Az sayıda şirket bu teknolojiye sahip olup sürekli yenilenmektedir. Böylece kendi mantığını ve normlarını dayatır.

Sağlık materyali alanında 7, bilgisayar sektöründe 10 firma dünya üretiminin onda dokuzunu sağlıyor. İletişim sektöründe 4 firma dünya pazarının onda yedisini, enformatik serviste 8 firma dünya pazarının yarısını elinde tutuyor.

Yeni teknolojiler, yeni üretim ve rekabet, yeni ürünler her seferinde daha büyük araştırmaları, daha büyük teçhizatı, eğitilmiş emeği, hasılı daha büyük yatırımları gerektiriyor.

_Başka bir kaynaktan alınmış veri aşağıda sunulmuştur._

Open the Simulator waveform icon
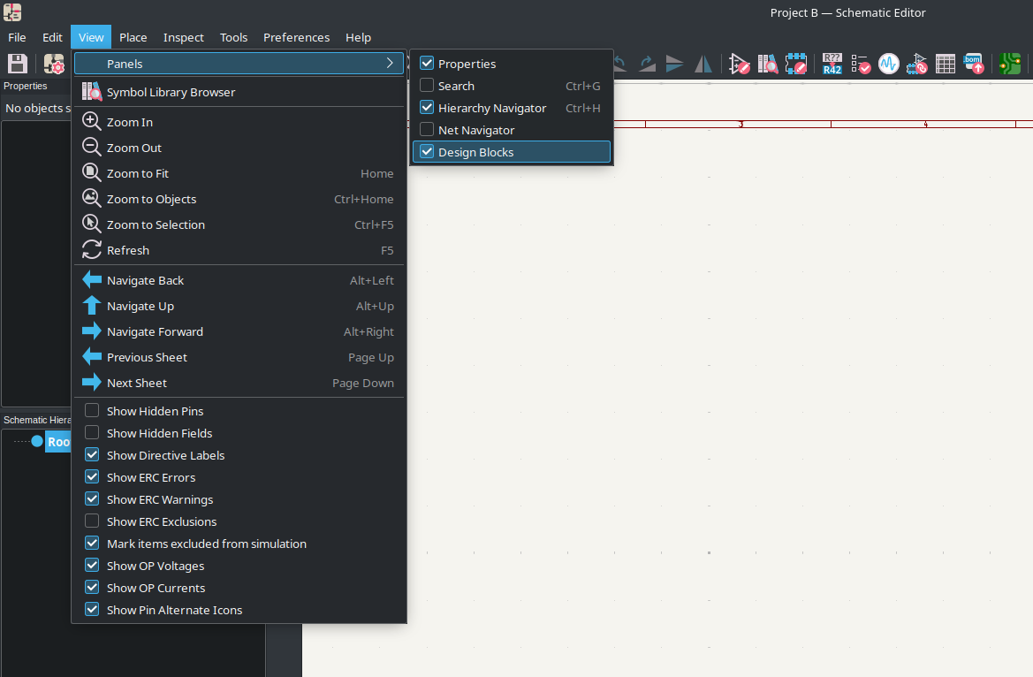Screen dimensions: 1033x677 pyautogui.click(x=888, y=64)
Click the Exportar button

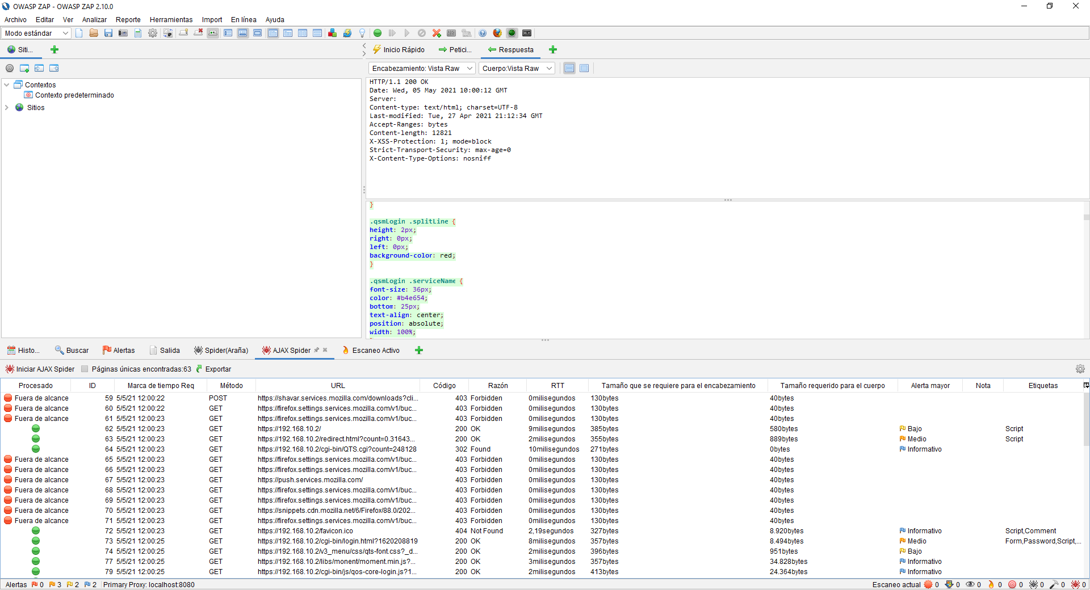(x=213, y=369)
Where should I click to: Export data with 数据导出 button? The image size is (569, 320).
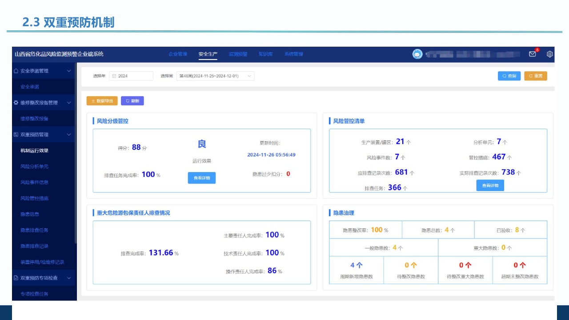(102, 101)
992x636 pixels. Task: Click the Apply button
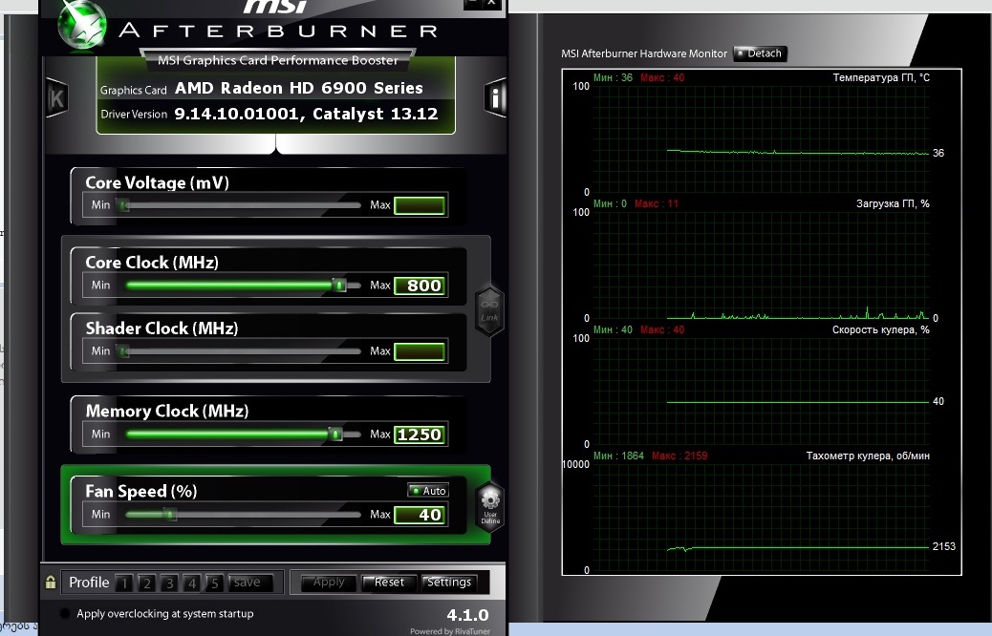point(329,583)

Büyük firmalar sadece üretimi ve pazarları belirlemiyor, aynı zamanda araştırmayı yönlendiriyor, ürünleri tasarlıyor, sistemleri biçimlendiriyor, talebi uyandırıp-yaratıyor ve nihayet yaşam tarzını ve toplum biçimini belirliyor.

Bütün dünya “tek tip hayat”a mahkumdur artık.

İnsanlık bu “piyasada” satın alma gücü olanlarla, olmayanlar diye ikiye bölünmüştür.

1990’lı yılların sonlarında dünyada Ar-Ge harcamaları şöyle bir tablo oluşturuyordu:

Kuzey Amerika 37.9, Batı Avrupa 28.0, Japonya ve diğer sanayi ülkeleri 18.6, Çin 4.9; Hindistan 2.2 (Le Monde Haziran 1999). Geride kalanlar kayda değmez. Geçen zaman içinde Çin ve Hindistan bunu arttırmıştır. Ancak yürüdükleri yol aynı yoldur. Şüphesiz sanayi-endüstri yok olmadı, yenilendi. Bazı ülkeler bu yenilenmeyi beceremedi, hantal kaldı.

Kaba sanayiler merkezden çevreye transfer oldu. İnce teknoloji isteyenler ucuz emek nerdeyse oraya çöreklendi. Bazı ülkeler (kabileler diyelim) hâlâ tarım toplumunda yaşıyor.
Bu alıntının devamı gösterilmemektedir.